A Richmond, B.C. trampoline park accused of negligence in the death of Victoria-area father is denying any wrongdoing.

Jay Greenwood jumped into one of the foam pits at Extreme Air Park in January 2018 and later died, leaving the 46-year-old's family and friends devastated.

"Jay was just one of those guys—gregarious, every time I saw him he was smiling," said Deanna Young, who knew him for 15 years, told CTV News during the summer.

A lawsuit filed last summer on behalf of Greenwood's two daughters—who witnessed their father's death—alleges negligence by the company.

But in court documents, Extreme Air Park says it did nothing wrong, instead suggesting Greenwood may have been "using the trampoline and/or foam pit when his ability to do so was impaired or compromised by fatigue, the consumption of alcohol or ingesting drugs."

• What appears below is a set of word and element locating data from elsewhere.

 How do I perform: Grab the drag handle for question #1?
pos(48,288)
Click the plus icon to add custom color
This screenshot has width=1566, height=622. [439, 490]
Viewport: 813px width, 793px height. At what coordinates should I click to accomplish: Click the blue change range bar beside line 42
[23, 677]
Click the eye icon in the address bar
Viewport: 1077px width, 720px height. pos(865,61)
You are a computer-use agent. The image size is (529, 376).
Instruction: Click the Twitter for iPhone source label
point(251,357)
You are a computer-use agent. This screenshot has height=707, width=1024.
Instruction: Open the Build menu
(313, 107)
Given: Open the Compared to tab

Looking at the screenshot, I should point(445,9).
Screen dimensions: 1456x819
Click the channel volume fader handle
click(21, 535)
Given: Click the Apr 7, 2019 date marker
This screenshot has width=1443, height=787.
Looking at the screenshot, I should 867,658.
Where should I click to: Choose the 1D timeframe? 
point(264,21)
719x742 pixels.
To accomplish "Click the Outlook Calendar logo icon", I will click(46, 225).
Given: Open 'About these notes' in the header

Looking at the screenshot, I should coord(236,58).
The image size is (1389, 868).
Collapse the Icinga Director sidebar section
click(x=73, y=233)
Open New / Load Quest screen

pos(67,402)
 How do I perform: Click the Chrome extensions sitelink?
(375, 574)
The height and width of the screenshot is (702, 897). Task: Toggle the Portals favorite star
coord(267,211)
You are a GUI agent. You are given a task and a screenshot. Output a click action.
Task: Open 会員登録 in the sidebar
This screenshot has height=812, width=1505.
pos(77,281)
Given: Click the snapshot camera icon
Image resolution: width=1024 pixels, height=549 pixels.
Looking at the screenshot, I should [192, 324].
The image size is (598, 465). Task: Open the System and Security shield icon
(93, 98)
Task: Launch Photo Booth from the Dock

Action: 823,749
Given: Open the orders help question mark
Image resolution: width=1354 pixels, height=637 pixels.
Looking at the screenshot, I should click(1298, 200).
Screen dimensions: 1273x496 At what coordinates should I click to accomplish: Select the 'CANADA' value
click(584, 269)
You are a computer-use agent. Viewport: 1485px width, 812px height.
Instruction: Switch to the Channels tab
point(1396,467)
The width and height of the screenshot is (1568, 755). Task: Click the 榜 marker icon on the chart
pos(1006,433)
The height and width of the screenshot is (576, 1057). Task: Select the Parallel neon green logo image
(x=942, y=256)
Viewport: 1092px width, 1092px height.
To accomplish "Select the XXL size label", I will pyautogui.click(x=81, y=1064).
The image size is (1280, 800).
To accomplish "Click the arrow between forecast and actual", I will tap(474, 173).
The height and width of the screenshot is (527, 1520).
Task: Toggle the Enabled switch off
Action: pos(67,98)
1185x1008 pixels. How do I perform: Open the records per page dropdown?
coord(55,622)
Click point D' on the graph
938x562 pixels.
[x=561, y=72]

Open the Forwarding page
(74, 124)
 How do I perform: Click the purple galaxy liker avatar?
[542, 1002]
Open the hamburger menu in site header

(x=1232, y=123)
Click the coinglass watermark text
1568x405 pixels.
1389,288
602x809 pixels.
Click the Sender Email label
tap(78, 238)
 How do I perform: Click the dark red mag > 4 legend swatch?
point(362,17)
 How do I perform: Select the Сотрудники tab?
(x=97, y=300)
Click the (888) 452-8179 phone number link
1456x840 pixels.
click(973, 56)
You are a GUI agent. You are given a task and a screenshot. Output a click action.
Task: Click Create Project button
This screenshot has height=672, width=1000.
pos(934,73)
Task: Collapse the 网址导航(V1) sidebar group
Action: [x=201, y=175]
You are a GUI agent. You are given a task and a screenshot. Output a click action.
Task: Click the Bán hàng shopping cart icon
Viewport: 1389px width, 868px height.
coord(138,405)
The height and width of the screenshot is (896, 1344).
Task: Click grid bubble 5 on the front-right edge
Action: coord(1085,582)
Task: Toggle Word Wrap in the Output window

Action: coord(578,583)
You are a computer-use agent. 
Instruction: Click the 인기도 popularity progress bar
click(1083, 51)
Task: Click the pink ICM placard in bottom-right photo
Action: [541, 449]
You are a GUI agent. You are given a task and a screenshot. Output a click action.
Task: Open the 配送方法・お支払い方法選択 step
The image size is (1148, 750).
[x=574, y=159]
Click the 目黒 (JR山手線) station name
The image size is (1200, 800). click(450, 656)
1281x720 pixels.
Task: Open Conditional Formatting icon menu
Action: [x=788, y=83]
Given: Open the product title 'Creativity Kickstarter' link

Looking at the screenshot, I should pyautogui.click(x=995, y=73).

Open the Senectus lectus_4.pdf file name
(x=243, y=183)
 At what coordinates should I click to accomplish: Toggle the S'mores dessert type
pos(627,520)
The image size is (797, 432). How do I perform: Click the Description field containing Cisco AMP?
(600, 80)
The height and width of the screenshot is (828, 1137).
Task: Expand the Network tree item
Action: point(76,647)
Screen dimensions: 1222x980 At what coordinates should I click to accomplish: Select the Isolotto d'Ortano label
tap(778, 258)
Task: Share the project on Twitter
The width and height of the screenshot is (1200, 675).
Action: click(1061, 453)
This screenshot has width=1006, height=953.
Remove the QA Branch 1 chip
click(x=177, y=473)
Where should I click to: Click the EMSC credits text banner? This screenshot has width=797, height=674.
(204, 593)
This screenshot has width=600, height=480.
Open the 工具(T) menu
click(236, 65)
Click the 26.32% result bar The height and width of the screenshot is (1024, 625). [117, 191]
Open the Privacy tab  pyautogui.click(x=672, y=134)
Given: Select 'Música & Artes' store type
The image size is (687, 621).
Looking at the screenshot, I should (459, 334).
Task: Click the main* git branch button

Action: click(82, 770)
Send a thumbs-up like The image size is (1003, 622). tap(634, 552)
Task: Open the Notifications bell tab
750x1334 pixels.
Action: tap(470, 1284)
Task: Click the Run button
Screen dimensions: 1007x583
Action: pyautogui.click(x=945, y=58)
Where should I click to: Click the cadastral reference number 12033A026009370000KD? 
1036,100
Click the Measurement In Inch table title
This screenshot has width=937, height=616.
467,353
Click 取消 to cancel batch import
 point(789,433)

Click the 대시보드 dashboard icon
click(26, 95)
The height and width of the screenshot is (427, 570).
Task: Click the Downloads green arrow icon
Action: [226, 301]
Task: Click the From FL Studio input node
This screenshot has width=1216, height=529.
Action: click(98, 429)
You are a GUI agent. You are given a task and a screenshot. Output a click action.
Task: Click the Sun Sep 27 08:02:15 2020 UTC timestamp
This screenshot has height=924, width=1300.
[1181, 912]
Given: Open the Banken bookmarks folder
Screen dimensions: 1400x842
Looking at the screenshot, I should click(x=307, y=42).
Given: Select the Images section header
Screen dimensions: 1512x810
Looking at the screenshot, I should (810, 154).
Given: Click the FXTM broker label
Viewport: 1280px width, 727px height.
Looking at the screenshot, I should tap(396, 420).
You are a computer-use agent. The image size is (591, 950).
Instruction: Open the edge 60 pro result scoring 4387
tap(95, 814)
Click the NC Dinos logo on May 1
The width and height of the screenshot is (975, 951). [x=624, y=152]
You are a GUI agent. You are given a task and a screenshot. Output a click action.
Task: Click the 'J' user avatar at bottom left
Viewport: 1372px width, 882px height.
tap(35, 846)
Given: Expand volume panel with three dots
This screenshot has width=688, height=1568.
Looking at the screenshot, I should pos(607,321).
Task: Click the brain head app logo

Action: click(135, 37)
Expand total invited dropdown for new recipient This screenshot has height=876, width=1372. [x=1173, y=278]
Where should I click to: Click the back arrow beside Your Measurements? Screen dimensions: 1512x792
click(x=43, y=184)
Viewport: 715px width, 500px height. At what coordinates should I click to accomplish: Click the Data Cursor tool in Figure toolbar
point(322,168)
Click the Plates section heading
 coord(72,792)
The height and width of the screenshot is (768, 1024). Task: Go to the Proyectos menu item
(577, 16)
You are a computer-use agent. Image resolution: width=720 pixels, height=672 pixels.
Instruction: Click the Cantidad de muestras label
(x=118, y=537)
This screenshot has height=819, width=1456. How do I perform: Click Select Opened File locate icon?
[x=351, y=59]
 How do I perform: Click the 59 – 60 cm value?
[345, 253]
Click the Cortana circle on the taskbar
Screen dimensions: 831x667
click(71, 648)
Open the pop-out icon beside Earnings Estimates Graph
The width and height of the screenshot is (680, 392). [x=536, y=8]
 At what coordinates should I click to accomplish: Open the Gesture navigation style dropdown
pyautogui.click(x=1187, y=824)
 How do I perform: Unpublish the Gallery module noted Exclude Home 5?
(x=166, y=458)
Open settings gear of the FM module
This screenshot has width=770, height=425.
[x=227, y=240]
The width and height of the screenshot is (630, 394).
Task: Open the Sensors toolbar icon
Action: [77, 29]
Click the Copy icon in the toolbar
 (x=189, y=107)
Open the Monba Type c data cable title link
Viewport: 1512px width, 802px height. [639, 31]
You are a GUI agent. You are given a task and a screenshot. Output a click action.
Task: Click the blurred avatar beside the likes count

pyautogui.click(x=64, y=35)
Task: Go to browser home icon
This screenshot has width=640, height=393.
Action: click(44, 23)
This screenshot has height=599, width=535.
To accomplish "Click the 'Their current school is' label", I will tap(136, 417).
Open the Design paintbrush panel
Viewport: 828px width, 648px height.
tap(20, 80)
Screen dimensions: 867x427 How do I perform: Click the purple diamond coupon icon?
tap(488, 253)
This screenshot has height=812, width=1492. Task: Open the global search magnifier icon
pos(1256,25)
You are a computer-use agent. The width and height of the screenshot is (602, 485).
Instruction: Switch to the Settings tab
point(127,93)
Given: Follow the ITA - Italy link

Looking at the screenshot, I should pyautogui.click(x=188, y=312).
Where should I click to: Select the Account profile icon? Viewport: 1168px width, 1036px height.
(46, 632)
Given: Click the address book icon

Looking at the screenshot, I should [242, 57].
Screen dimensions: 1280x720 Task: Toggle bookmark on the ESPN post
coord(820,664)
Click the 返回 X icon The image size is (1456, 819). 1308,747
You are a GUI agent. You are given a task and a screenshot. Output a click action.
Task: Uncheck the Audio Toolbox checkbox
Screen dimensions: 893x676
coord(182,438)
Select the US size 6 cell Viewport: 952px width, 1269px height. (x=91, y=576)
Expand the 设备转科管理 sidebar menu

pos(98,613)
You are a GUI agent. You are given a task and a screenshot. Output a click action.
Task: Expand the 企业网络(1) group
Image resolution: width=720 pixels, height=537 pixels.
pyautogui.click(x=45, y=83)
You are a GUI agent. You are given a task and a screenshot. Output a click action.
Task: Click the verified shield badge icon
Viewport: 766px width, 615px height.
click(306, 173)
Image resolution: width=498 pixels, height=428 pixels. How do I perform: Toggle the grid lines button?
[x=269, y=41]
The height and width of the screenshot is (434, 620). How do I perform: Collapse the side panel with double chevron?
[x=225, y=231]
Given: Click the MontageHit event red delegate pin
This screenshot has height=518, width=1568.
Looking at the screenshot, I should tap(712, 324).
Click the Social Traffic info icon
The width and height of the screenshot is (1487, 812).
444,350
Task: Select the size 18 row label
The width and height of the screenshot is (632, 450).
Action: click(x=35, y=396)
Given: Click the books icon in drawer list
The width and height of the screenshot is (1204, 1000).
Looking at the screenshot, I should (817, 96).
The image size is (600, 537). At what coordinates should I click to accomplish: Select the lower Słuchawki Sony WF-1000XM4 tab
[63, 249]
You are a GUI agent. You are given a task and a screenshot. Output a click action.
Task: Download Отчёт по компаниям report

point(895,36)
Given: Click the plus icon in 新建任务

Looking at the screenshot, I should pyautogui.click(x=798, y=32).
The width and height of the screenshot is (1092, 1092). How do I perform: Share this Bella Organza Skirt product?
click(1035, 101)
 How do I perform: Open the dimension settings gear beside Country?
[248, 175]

The company's response also accuses Greenwood of "failing to pay sufficient attention to the activity he was engaged in" and "failing to follow oral warnings and instructions."

The business also claims he signed a waiver acknowledging the potential danger of using the trampoline park.

Months after Greenwood's death, a three-year-old was injured at the same facility. The child's mother says her son fell through the springs of the trampoline. In that case, Extreme Air Park said the boy tampered with the equipment.

As for the Greenwoods, they're seeking damages, claiming there wasn't enough foam in the pit.

According to suit, Greenwood's daughters now suffer from depression and anxiety because of the experience.